I would really like to not have to annoy you with this stuff, but I
really think I'm missing something important (and useful!!)
The first thing I have to say is: how do I check which is the type of
the coefficients (whether they are rationals or something else)? Even
when I do multivariate polynomials, I am comfortable with using
symbolic variables (probably I should switch, but I still have to
learn how to threat polynomials in SAGE).
One thing that really surprises me is: how comes in this simple
following example, expand() is so much slower than factor()? I often
do factor(expand(argument)) to be sure that factor is effective, and I
was supposing that expand() should have been so straightforward to not
require any particular computational effort!
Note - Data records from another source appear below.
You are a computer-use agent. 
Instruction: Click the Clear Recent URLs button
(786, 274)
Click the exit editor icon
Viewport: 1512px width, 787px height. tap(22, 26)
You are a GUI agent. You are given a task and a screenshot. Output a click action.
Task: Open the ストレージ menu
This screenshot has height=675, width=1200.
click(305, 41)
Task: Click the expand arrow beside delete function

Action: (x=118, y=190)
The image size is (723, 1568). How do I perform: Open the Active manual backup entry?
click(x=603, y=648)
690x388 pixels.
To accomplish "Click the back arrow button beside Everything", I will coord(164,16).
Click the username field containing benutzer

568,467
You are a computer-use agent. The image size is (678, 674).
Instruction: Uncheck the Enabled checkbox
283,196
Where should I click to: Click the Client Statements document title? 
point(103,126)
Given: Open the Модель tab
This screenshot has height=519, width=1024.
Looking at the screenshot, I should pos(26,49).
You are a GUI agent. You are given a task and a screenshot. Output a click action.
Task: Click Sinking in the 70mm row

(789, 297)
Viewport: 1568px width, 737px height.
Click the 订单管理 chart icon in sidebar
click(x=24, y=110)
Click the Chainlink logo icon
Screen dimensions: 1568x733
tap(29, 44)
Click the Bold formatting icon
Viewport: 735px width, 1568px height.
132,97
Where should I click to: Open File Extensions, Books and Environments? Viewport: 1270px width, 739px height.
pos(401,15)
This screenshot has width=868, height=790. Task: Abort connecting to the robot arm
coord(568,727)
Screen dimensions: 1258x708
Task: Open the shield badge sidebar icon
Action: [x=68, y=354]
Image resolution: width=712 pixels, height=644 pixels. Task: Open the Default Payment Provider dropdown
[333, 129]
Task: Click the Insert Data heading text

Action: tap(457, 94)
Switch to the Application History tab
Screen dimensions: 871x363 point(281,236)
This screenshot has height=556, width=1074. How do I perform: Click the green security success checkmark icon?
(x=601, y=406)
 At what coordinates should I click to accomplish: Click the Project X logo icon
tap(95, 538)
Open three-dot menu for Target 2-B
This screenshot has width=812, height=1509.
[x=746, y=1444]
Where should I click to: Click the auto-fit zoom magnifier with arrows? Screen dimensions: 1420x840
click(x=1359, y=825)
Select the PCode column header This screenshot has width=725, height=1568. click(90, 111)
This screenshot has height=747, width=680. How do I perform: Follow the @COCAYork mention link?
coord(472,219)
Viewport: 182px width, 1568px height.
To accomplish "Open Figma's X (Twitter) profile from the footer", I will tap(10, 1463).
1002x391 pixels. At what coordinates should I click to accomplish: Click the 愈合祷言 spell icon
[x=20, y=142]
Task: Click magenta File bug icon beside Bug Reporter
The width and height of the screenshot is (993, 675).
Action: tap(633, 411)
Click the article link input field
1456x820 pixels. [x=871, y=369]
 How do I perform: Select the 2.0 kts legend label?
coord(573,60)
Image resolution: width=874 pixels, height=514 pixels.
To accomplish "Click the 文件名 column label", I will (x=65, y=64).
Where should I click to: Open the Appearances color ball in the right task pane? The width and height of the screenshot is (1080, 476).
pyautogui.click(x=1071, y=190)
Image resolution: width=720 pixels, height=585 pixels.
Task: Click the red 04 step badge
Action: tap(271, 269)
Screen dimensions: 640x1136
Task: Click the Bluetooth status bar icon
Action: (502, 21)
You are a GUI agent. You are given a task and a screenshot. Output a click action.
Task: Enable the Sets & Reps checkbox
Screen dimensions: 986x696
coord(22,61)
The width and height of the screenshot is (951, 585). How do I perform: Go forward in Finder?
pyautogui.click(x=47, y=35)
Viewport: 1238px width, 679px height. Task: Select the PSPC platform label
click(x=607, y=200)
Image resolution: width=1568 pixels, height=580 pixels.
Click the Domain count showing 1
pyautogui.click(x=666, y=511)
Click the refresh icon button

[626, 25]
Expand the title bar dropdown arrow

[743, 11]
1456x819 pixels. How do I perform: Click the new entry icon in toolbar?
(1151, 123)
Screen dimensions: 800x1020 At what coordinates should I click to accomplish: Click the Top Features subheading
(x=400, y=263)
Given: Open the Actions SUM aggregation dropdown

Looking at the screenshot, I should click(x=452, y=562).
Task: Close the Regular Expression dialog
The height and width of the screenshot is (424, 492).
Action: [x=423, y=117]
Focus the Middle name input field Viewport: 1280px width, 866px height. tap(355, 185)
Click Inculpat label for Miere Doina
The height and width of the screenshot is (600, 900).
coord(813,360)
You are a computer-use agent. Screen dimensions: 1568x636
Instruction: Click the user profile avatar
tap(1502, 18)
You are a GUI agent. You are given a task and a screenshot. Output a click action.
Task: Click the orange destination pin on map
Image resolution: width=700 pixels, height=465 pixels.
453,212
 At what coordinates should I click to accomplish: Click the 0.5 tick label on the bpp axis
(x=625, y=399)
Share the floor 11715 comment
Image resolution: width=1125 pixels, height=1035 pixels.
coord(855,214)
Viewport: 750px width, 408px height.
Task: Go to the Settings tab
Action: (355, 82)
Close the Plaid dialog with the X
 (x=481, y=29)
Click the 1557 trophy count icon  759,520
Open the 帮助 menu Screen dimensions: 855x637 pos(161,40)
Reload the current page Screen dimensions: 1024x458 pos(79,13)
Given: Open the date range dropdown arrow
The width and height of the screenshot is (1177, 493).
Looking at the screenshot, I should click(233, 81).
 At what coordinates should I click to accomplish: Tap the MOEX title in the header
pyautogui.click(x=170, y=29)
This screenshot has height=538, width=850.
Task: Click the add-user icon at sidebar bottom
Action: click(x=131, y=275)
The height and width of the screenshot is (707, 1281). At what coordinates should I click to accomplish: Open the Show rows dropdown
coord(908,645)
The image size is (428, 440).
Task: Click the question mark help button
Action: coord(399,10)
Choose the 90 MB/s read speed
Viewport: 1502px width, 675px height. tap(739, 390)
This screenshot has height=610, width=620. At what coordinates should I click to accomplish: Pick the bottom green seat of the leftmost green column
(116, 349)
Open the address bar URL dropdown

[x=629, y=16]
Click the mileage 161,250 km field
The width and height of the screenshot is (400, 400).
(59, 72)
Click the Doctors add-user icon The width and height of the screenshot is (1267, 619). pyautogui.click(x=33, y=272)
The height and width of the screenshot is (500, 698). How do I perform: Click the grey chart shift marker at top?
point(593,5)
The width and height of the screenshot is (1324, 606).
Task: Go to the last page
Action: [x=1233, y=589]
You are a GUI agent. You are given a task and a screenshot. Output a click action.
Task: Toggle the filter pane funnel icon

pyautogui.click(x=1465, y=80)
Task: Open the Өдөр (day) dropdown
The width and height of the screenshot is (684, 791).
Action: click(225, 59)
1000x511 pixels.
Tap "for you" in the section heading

But look at this:
var('x1 x2')
var('u')
var('s')
var('a1 b1 c1 d1')
var('a2 b2 c2 d2')
var('e1 f1')
var('e2 f2')
A1 = matrix([[a1,b1],[c1,d1]])
A2 = matrix([[a2,b2],[c2,d2]])
B1 = matrix([[e1],[f1]])
B2 = matrix([[e2],[f2]])
var('D')
Am = D*A1 + (1-D)*A2
Bm = D*B1 + (1-D)*B2
Id=identity_matrix(parent(s),Am.nrows());
solm = (Am-Id*s)\(-Bm*u); solm
[u*(-e1*D - e2*(1 - D))/(a1*D + a2*(1 - D) - s) - (b1*D + b2*(1 -
D))*(u*(-f1*D - f2*(1 - D)) + u*(-c1*D - c2*(1 - D))*(-e1*D - e2*(1 -
D))/(a1*D + a2*(1 - D) - s))/((a1*D + a2*(1 - D) - s)*((b1*D + b2*(1 -
D))*(-c1*D - c2*(1 - D))/(a1*D + a2*(1 - D) - s) + d1*D + d2*(1 - D) -
s))]
[
(u*(-f1*D - f2*(1 - D)) + u*(-c1*D - c2*(1 - D))*(-e1*D - e2*(1 -
D))/(a1*D + a2*(1 - D) - s))/((b1*D + b2*(1 - D))*(-c1*D - c2*(1 -
D))/(a1*D + a2*(1 - D) - s) + d1*D + d2*(1 - D) - s)]
sol1 = solm[0];
time a = SR(repr(sol1)).factor()
Time: CPU 0.04 s, Wall: 0.17 s
time a = SR(repr(sol1)).expand()
Time: CPU 69.00 s, Wall: 116.28 s
Do you consider this acceptable? I think there is some issue here!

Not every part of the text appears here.